But Urban Detox is not just about exposing failure. It is about showing what is possible. From pilot waste segregation and community composting hubs to recycling cooperatives and methane gas capture, the project outlines a clear path toward circular, climate-smart sanitation systems.
At its core, Urban Detox carries a simple message: clean environments should not be a privilege. With evidence, community voices, and youth leadership, Nigerian cities can move from emergency cleanup to lasting solutions and turn waste into opportunity.
The Centre for Inclusive Social Development (CISD) is a non-profit research and advocacy organisation working to advance inclusive governance, gender and social equity, civic technology, and sustainable livelihoods across Nigeria and sub-Saharan Africa.
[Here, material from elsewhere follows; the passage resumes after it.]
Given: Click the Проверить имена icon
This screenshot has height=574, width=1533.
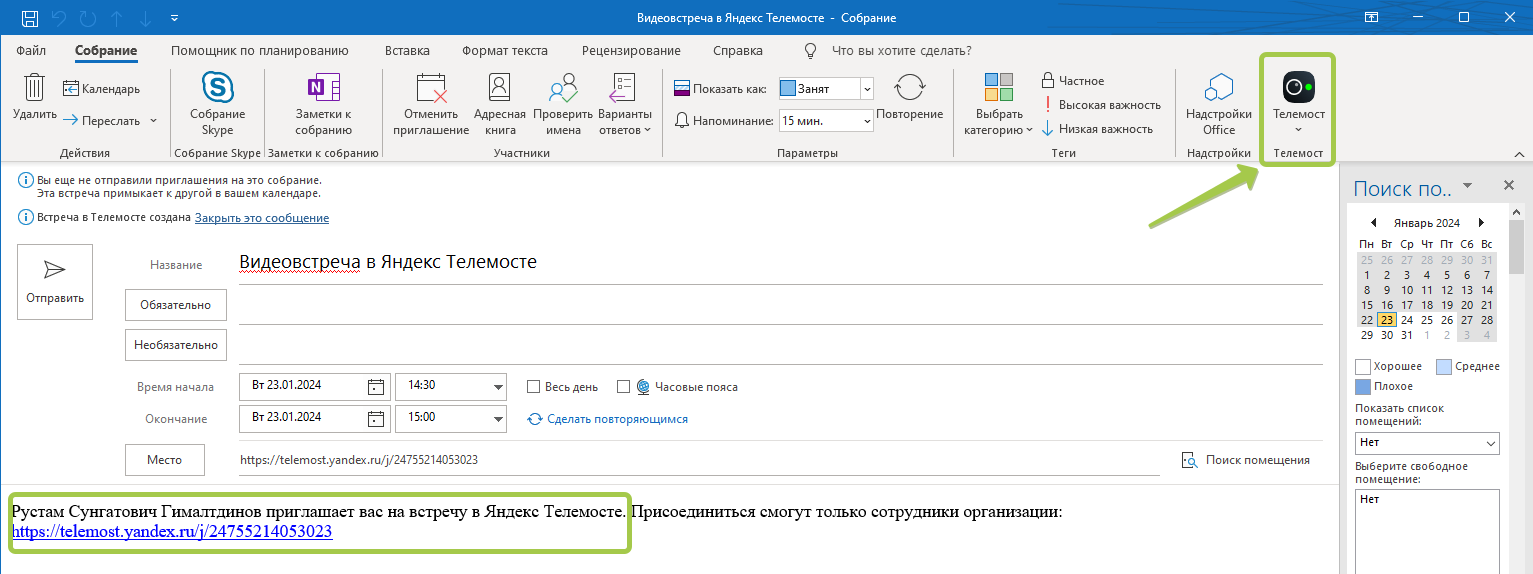Looking at the screenshot, I should [x=563, y=88].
Through rigorous research, coalition-building, and public-interest storytelling, CISD amplifies the voices of marginalised communities and holds power accountable.
Learn more at cisdnigeria.org or follow us on social media.
How to cite this article
Praise Emerhirhi. (2026, February 5). CISDs' "Urban Detox" Exposes Nigeria’s Waste Management Crisis. CISD Insights. Centre for Inclusive Social Development. Retrieved from https://cisdnigeria.org/article/cisds-urban-detox-exposes-nigerias-hidden-waste-crisis/.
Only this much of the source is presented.